[Records excerpted from a collection]
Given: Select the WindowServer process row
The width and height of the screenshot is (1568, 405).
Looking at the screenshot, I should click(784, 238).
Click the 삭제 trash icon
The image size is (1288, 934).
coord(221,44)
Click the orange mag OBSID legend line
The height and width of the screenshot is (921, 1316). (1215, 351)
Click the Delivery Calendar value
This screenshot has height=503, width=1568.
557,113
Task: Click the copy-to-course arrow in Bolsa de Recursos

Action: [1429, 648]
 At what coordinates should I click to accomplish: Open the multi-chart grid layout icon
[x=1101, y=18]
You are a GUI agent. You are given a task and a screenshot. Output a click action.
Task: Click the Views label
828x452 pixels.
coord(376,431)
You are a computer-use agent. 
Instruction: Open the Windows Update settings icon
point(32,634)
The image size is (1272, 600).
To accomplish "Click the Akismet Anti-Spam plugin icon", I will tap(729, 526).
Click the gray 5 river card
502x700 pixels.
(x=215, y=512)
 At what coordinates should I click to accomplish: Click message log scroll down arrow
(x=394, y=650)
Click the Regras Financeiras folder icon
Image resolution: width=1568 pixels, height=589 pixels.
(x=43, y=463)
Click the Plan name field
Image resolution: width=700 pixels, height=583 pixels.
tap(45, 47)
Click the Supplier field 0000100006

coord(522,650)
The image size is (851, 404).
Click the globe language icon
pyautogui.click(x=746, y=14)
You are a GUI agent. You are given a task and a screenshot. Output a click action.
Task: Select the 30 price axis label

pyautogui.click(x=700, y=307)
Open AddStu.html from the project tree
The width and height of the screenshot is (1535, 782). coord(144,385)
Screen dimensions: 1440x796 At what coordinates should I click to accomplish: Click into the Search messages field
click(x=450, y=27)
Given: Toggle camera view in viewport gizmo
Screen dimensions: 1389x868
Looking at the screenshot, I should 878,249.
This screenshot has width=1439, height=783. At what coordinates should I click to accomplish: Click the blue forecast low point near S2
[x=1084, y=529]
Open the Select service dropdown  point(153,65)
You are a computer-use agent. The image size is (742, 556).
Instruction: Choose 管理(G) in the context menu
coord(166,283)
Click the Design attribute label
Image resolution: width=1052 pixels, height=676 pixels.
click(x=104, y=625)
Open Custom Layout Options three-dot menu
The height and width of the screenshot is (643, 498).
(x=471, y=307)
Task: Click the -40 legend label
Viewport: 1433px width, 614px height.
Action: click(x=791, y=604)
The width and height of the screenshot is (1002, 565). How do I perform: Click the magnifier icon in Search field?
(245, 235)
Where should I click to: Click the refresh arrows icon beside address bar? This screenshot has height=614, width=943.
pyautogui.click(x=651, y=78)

◆ **Exercise requirements**:
Would you please repeat exactly the lines above, starting at the line with "Open the Select" and stopping at the line with "Task: Click the -40 legend label", both included?

◆ **Exercise solution**:
Open the Select service dropdown  point(153,65)
You are a computer-use agent. The image size is (742, 556).
Instruction: Choose 管理(G) in the context menu
coord(166,283)
Click the Design attribute label
Image resolution: width=1052 pixels, height=676 pixels.
click(x=104, y=625)
Open Custom Layout Options three-dot menu
The height and width of the screenshot is (643, 498).
(x=471, y=307)
Task: Click the -40 legend label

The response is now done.